Transcribe the records below. Leave every word as it is.

Recorded data =>
§ §

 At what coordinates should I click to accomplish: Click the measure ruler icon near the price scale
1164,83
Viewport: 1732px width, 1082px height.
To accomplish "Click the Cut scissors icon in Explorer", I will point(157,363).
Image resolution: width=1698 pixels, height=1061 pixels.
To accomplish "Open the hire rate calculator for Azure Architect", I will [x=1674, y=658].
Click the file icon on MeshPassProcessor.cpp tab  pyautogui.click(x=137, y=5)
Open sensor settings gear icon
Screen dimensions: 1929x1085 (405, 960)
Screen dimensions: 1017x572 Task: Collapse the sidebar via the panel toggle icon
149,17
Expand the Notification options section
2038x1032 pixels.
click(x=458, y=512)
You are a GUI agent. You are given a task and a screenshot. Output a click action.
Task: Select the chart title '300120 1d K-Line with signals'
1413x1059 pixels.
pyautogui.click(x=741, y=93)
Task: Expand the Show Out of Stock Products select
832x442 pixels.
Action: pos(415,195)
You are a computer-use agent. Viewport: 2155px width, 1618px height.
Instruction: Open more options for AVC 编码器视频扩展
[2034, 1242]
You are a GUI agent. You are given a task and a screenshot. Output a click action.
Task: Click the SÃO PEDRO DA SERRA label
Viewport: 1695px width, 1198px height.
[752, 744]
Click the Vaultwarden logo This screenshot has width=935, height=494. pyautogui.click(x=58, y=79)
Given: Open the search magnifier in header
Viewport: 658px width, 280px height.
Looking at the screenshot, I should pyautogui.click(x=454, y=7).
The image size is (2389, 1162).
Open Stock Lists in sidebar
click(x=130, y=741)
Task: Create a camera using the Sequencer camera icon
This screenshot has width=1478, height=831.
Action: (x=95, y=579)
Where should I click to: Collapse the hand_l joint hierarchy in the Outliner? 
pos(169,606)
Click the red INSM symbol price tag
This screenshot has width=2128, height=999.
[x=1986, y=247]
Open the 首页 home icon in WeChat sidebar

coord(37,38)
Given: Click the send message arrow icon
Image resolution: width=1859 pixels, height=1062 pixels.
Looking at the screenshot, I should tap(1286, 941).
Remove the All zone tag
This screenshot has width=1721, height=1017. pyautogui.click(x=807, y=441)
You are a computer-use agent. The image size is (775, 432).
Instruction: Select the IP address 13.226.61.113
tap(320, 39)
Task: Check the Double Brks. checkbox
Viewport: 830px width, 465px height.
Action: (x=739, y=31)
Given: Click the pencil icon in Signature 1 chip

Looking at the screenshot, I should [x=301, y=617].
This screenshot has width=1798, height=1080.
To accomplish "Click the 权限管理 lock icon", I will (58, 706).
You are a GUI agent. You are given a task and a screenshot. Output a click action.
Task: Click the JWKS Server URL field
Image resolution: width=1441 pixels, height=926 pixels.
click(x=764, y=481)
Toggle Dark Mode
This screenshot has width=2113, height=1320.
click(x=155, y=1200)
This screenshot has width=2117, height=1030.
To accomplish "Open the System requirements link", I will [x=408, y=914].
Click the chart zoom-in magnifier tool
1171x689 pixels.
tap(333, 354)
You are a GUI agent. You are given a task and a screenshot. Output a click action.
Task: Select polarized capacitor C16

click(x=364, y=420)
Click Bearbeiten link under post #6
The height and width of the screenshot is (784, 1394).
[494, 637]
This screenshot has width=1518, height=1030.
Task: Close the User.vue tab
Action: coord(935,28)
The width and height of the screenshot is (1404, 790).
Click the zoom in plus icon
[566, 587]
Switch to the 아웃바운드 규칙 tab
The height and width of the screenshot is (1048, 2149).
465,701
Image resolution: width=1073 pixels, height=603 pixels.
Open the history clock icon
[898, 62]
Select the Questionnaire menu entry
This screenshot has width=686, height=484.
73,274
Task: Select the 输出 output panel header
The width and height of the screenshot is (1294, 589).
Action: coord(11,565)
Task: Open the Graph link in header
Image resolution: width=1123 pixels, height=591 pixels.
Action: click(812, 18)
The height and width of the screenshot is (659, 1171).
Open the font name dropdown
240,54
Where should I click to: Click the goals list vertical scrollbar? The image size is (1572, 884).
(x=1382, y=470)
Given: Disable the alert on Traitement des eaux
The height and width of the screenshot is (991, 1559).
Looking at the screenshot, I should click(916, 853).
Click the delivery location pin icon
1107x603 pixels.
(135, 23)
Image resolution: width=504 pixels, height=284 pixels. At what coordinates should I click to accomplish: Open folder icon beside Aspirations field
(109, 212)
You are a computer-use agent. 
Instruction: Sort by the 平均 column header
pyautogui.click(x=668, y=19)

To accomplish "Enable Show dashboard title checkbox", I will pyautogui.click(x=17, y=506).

§ §

RESULT =>
 At what coordinates should I click to accomplish: Click the measure ruler icon near the price scale
1164,83
Viewport: 1732px width, 1082px height.
To accomplish "Click the Cut scissors icon in Explorer", I will point(157,363).
Image resolution: width=1698 pixels, height=1061 pixels.
To accomplish "Open the hire rate calculator for Azure Architect", I will [x=1674, y=658].
Click the file icon on MeshPassProcessor.cpp tab  pyautogui.click(x=137, y=5)
Open sensor settings gear icon
Screen dimensions: 1929x1085 (405, 960)
Screen dimensions: 1017x572 Task: Collapse the sidebar via the panel toggle icon
149,17
Expand the Notification options section
2038x1032 pixels.
click(x=458, y=512)
You are a GUI agent. You are given a task and a screenshot. Output a click action.
Task: Select the chart title '300120 1d K-Line with signals'
1413x1059 pixels.
pyautogui.click(x=741, y=93)
Task: Expand the Show Out of Stock Products select
832x442 pixels.
Action: pos(415,195)
You are a computer-use agent. Viewport: 2155px width, 1618px height.
Instruction: Open more options for AVC 编码器视频扩展
[2034, 1242]
You are a GUI agent. You are given a task and a screenshot. Output a click action.
Task: Click the SÃO PEDRO DA SERRA label
Viewport: 1695px width, 1198px height.
[752, 744]
Click the Vaultwarden logo This screenshot has width=935, height=494. pyautogui.click(x=58, y=79)
Given: Open the search magnifier in header
Viewport: 658px width, 280px height.
Looking at the screenshot, I should pyautogui.click(x=454, y=7).
The image size is (2389, 1162).
Open Stock Lists in sidebar
click(x=130, y=741)
Task: Create a camera using the Sequencer camera icon
This screenshot has width=1478, height=831.
Action: (x=95, y=579)
Where should I click to: Collapse the hand_l joint hierarchy in the Outliner? 
pos(169,606)
Click the red INSM symbol price tag
This screenshot has width=2128, height=999.
[x=1986, y=247]
Open the 首页 home icon in WeChat sidebar

coord(37,38)
Given: Click the send message arrow icon
Image resolution: width=1859 pixels, height=1062 pixels.
Looking at the screenshot, I should tap(1286, 941).
Remove the All zone tag
This screenshot has width=1721, height=1017. pyautogui.click(x=807, y=441)
You are a computer-use agent. The image size is (775, 432).
Instruction: Select the IP address 13.226.61.113
tap(320, 39)
Task: Check the Double Brks. checkbox
Viewport: 830px width, 465px height.
Action: (x=739, y=31)
Given: Click the pencil icon in Signature 1 chip

Looking at the screenshot, I should [x=301, y=617].
This screenshot has width=1798, height=1080.
To accomplish "Click the 权限管理 lock icon", I will (58, 706).
You are a GUI agent. You are given a task and a screenshot. Output a click action.
Task: Click the JWKS Server URL field
Image resolution: width=1441 pixels, height=926 pixels.
click(x=764, y=481)
Toggle Dark Mode
This screenshot has width=2113, height=1320.
click(x=155, y=1200)
This screenshot has width=2117, height=1030.
To accomplish "Open the System requirements link", I will [x=408, y=914].
Click the chart zoom-in magnifier tool
1171x689 pixels.
tap(333, 354)
You are a GUI agent. You are given a task and a screenshot. Output a click action.
Task: Select polarized capacitor C16

click(x=364, y=420)
Click Bearbeiten link under post #6
The height and width of the screenshot is (784, 1394).
[494, 637]
This screenshot has width=1518, height=1030.
Task: Close the User.vue tab
Action: coord(935,28)
The width and height of the screenshot is (1404, 790).
Click the zoom in plus icon
[566, 587]
Switch to the 아웃바운드 규칙 tab
The height and width of the screenshot is (1048, 2149).
465,701
Image resolution: width=1073 pixels, height=603 pixels.
Open the history clock icon
[898, 62]
Select the Questionnaire menu entry
This screenshot has width=686, height=484.
73,274
Task: Select the 输出 output panel header
The width and height of the screenshot is (1294, 589).
Action: coord(11,565)
Task: Open the Graph link in header
Image resolution: width=1123 pixels, height=591 pixels.
Action: click(812, 18)
The height and width of the screenshot is (659, 1171).
Open the font name dropdown
240,54
Where should I click to: Click the goals list vertical scrollbar? The image size is (1572, 884).
(x=1382, y=470)
Given: Disable the alert on Traitement des eaux
The height and width of the screenshot is (991, 1559).
Looking at the screenshot, I should click(916, 853).
Click the delivery location pin icon
1107x603 pixels.
(135, 23)
Image resolution: width=504 pixels, height=284 pixels. At what coordinates should I click to accomplish: Open folder icon beside Aspirations field
(109, 212)
You are a computer-use agent. 
Instruction: Sort by the 平均 column header
pyautogui.click(x=668, y=19)

To accomplish "Enable Show dashboard title checkbox", I will pyautogui.click(x=17, y=506).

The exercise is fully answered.